(Dataset entries)
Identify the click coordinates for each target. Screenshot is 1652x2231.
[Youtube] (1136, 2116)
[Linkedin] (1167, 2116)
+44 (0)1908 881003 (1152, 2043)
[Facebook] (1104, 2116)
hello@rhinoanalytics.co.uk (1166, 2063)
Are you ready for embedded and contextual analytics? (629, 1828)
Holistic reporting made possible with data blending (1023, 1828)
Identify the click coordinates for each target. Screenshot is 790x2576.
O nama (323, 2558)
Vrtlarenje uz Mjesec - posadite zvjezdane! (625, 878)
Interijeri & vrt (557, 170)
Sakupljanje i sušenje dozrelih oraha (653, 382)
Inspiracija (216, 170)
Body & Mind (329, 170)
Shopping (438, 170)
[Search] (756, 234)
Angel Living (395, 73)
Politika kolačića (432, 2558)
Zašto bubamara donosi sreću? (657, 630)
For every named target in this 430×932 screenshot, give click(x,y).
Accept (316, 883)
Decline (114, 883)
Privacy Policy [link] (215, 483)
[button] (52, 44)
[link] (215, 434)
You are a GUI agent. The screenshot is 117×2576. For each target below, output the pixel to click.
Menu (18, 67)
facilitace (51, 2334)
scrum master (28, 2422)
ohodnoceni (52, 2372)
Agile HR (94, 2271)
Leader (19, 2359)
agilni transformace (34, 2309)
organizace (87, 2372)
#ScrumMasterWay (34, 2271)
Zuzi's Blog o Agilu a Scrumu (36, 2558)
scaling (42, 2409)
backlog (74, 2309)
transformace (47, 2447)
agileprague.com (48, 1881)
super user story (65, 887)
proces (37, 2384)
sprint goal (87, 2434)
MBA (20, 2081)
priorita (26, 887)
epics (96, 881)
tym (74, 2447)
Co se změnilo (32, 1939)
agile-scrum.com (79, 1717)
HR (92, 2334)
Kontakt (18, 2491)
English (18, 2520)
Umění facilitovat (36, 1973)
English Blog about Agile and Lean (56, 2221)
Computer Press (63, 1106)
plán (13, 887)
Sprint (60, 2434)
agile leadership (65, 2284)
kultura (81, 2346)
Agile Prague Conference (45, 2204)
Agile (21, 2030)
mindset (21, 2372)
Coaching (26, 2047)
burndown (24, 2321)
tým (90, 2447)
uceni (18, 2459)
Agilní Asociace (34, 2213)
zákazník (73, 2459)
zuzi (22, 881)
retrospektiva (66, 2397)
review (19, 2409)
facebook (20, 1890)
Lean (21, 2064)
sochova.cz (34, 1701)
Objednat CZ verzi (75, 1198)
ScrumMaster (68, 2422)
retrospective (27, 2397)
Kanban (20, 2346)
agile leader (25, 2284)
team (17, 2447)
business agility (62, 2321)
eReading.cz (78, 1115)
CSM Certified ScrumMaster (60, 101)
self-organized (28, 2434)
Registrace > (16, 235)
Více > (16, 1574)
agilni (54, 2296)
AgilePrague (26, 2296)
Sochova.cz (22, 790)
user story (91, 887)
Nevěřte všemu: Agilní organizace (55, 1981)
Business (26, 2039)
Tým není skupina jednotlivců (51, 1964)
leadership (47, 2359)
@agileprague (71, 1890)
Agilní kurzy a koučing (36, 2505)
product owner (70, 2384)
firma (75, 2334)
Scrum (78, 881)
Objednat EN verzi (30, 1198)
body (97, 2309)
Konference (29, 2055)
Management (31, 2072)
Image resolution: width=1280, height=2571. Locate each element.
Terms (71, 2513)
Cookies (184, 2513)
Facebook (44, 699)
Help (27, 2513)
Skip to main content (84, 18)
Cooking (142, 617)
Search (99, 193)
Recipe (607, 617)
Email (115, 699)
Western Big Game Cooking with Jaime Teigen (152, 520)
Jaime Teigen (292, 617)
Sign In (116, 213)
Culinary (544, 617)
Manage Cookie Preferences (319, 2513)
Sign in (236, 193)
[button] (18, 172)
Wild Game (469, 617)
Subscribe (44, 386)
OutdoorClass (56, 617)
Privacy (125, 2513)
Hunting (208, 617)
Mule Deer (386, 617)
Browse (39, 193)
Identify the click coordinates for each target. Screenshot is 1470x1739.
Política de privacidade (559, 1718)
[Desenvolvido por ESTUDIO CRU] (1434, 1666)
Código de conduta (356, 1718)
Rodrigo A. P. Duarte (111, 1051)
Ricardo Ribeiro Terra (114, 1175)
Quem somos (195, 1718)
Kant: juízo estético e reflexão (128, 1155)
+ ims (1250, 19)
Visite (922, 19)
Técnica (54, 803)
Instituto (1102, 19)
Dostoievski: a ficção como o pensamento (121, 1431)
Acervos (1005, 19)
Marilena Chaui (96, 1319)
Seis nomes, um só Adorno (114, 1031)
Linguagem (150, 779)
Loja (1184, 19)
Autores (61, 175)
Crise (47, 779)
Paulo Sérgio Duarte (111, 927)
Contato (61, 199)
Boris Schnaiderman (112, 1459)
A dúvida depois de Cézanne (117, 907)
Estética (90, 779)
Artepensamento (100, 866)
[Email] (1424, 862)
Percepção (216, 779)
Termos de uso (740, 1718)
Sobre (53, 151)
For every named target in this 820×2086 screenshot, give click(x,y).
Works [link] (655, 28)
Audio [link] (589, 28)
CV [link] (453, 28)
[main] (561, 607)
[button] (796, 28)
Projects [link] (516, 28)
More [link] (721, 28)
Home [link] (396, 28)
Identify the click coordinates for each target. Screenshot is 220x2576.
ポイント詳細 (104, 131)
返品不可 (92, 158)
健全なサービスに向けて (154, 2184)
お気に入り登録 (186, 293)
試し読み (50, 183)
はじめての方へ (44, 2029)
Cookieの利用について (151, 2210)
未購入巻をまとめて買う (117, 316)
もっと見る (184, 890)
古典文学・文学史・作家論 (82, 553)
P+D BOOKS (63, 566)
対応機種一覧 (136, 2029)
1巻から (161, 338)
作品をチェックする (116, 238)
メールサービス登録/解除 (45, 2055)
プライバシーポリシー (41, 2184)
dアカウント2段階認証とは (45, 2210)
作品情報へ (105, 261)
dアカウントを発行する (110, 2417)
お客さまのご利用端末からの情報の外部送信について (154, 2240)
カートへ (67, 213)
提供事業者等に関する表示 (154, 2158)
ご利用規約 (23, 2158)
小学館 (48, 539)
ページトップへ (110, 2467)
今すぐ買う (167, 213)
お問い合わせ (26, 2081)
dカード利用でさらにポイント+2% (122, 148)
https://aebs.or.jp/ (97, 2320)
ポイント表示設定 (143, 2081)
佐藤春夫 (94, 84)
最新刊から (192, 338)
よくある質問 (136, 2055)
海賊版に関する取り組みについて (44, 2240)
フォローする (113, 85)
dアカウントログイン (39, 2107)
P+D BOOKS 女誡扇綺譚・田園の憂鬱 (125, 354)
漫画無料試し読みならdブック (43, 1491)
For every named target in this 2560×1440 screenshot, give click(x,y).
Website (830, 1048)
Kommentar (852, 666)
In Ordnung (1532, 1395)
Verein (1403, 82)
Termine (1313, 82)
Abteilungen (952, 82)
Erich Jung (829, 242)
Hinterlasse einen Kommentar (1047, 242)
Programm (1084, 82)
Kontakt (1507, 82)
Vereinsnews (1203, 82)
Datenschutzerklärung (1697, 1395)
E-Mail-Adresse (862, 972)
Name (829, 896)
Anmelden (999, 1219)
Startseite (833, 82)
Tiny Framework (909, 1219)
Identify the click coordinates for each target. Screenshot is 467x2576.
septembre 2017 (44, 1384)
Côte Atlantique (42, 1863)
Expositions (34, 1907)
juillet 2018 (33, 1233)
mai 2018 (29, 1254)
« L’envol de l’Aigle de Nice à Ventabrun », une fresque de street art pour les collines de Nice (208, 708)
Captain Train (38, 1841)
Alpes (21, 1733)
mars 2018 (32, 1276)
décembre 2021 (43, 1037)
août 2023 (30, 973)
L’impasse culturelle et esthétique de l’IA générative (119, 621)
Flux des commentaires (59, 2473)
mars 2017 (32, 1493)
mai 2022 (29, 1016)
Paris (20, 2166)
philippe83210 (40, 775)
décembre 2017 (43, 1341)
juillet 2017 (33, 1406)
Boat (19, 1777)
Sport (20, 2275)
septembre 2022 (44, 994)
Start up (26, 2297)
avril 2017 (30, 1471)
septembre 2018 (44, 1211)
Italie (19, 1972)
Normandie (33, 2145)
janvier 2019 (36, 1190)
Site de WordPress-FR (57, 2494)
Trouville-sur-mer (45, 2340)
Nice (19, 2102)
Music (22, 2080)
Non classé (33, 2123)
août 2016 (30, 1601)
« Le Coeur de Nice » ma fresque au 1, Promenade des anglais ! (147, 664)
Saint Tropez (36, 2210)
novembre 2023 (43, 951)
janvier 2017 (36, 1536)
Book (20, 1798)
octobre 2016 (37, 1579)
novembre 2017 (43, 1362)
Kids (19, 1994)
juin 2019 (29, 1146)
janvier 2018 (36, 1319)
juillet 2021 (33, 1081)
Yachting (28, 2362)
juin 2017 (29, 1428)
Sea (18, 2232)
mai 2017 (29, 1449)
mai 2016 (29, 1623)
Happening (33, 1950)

_What the exercise asks_
In the entries above, the lines between the one holding "ページトップへ (110, 2467)" and the one holding "Startseite (833, 82)", inclusive, are to be printed exactly as written, and those alone.

_Written solution_
ページトップへ (110, 2467)
今すぐ買う (167, 213)
お問い合わせ (26, 2081)
dカード利用でさらにポイント+2% (122, 148)
https://aebs.or.jp/ (97, 2320)
ポイント表示設定 (143, 2081)
佐藤春夫 (94, 84)
最新刊から (192, 338)
よくある質問 (136, 2055)
海賊版に関する取り組みについて (44, 2240)
フォローする (113, 85)
dアカウントログイン (39, 2107)
P+D BOOKS 女誡扇綺譚・田園の憂鬱 (125, 354)
漫画無料試し読みならdブック (43, 1491)
For every named target in this 2560×1440 screenshot, give click(x,y).
Website (830, 1048)
Kommentar (852, 666)
In Ordnung (1532, 1395)
Verein (1403, 82)
Termine (1313, 82)
Abteilungen (952, 82)
Erich Jung (829, 242)
Hinterlasse einen Kommentar (1047, 242)
Programm (1084, 82)
Kontakt (1507, 82)
Vereinsnews (1203, 82)
Datenschutzerklärung (1697, 1395)
E-Mail-Adresse (862, 972)
Name (829, 896)
Anmelden (999, 1219)
Startseite (833, 82)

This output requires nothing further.